USB mass storage and ARM cache coherency

Mon Mar 1 05:39:14 EST 2010

On Sun, 2010-02-28 at 05:01 +0000, James Bottomley wrote:
> On Sun, 2010-02-28 at 11:14 +1100, Benjamin Herrenschmidt wrote:
> > On Fri, 2010-02-26 at 21:00 +0000, Russell King - ARM Linux wrote:
> > > On Fri, Feb 26, 2010 at 04:25:21PM +0000, Catalin Marinas wrote:
> > > > For mmap'ed pages (and present in the page cache), is it guaranteed that
> > > > the HCD driver won't write to it once it has been mapped into user
> > > > space? If that's the case, it may solve the problem by just reversing
> > > > the meaning of PG_arch_1 on ARM and assume that a newly allocated page
> > > > has dirty D-cache by default.
> > >
> > > I guess we could also set PG_arch_1 in the DMA API as well, to avoid the
> > > unnecessary D cache flushing when clean pages get mapped into userspace.
> >
> > That's an interesting thought for us too. When doing I$/D$ coherency, we
> > have to fist flush the D$ and then invalidate the I$. If we could keep
> > track of D$ and I$ separately, we could avoid the first step in many
> > cases, including the DMA API trick you mentioned.
> >
> > I wonder if it's time to get a PG_arch_2 :-)
> 
> Sorry to be a bit late to the party (on holiday), but I/D coherency is
> supposed to be taken care of using flush_cache_page in the memory
> mapping routines.  On parisc, at least, we don't use any PG_arch flags
> to help.  The way it's supposed to work is that I is invalidated on
> mapping or remapping, so the I/O code only needs to worry about flushing
> D.  The guarantee we pass to userland is that any page we do I/O to has
> a clean D cache before it goes back to userspace.  Thus if userspace
> executes the page, the I cache gets its first movein there.  There is an
> underlying assumption to all of this:  The CPU won't speculatively move
> in I cache until the page is executed, so we can rely on the
> flush_cache_page in the mapping to keep the I cache invalidated until
> we're ready to execute.  

We cannot guarantee this assumption on ARM. As soon as the page is
accessible and executable, the CPU can fetch into the I-cache
speculatively. Even if the page hasn't been mapped into user-space yet,
we still have the kernel linear mapping via which we can get the same
I-cache lines fetched (PIPT cache).

The only place we can safely invalidate the I-cache is after the D-cache
was flushed (after flush_dcache_page).

On ARM PIPT, flush_cache_page is a no-op.

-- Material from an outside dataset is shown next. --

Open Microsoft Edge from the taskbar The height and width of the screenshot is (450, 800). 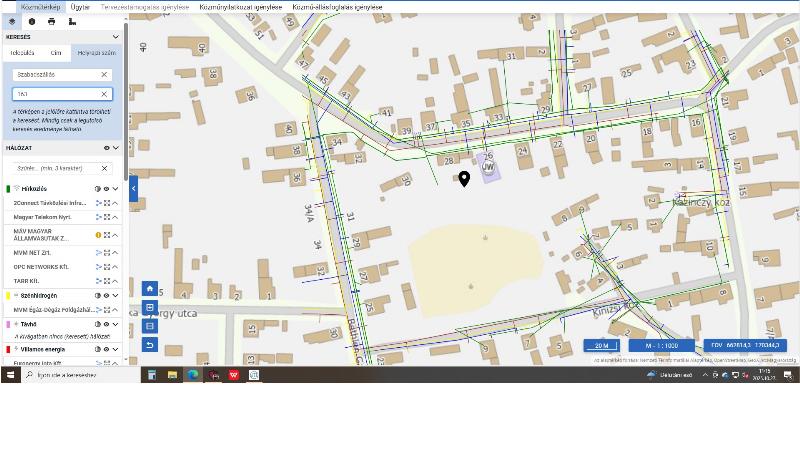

> The other fundamental assumption is that if
> userspace needs to modify an executable region (say for dynamic linking)
> it has to take care of reinvalidating the I cache itself ... although it
> can do this by remapping the region to alter the flags (i.e W no X then
> X no W).

The ARM dynamic linker remaps the page with no-exec, writes the data and
then remaps it back with exec. The COW code flushes the D-cache. Anyway,
recent dynamic linker no longer touches a code page.
> 
> But the point of all of this is that I cache invalidation doesn't appear
> anywhere in the I/O path ... so  if we're getting I/D incoherency,
> there's some problem in the mm code (or there's a missing arch
> assumption ... like I cache gets moved in more aggressively than we
> expect).  Parisc is very sensitive to I/D incoherency, so we'd notice if
> there were a serious generic problem here.

On ARM PIPT, it's probably because flush_cache_page isn't implemented.
But as I said above, given the speculative fetches I don't think it
would help much (well, it would work a bit better but not a complete
fix).

Thanks.

-- 
Catalin